Now, the older drugs have more side effects
than newer drugs have fewer side effects.
So, when you take a look at the
drugs on this spectrum here,
you can see that amitriptyline
is the oldest of the drugs,
first used in the 1960s, and the newer drugs
like desipramine have fewer side effects.
The norepinephrine uptake inhibition can cause
dry mouth, urinary retention, and tremor.
The reuptake of serotonin
can cause GI disturbances,
and the antagonism of serotonin can cause nausea.
One of the big concerns that I always
have with tricyclic antidepressants
is that your seizure threshold is reduced.

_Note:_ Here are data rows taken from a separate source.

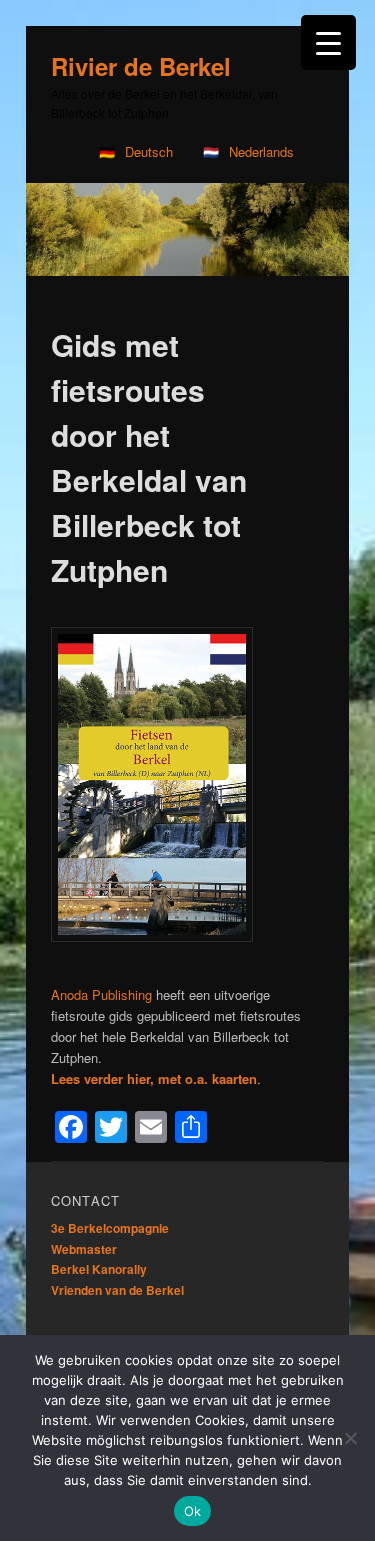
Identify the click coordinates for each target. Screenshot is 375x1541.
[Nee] (350, 1438)
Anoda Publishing (101, 994)
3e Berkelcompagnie (110, 1228)
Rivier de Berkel (141, 66)
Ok (193, 1511)
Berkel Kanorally (99, 1269)
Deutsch (149, 151)
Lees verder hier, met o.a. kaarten (154, 1078)
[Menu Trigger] (328, 42)
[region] (187, 229)
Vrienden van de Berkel (117, 1290)
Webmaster (84, 1249)
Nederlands (261, 151)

So, patients are going to have
an increased risk of seizure
that is also seen in the
monoamine oxidase inhibitors.
There is an additive effect
with alcohol or ethanol.
Depressive patients are at
high risk for ethanol abuse,
so TCAs become particularly
problematic in those group of patients.
The other issue that we have
to be very aware of with TCA
is that they may antagonize
methyldopa and clonidine.
So, patients who are taking these
drugs, methyldopa or clonidine,
whether it's for blood pressure
or for post-menopausal symptoms,
can have a significant interaction
between the two sets of drugs.
Now, there are three C's of TCA toxicity.
Coma, convulsions, and cardiotoxicity.
So, if you remember this about the TCAs,
the three C's are very, very important.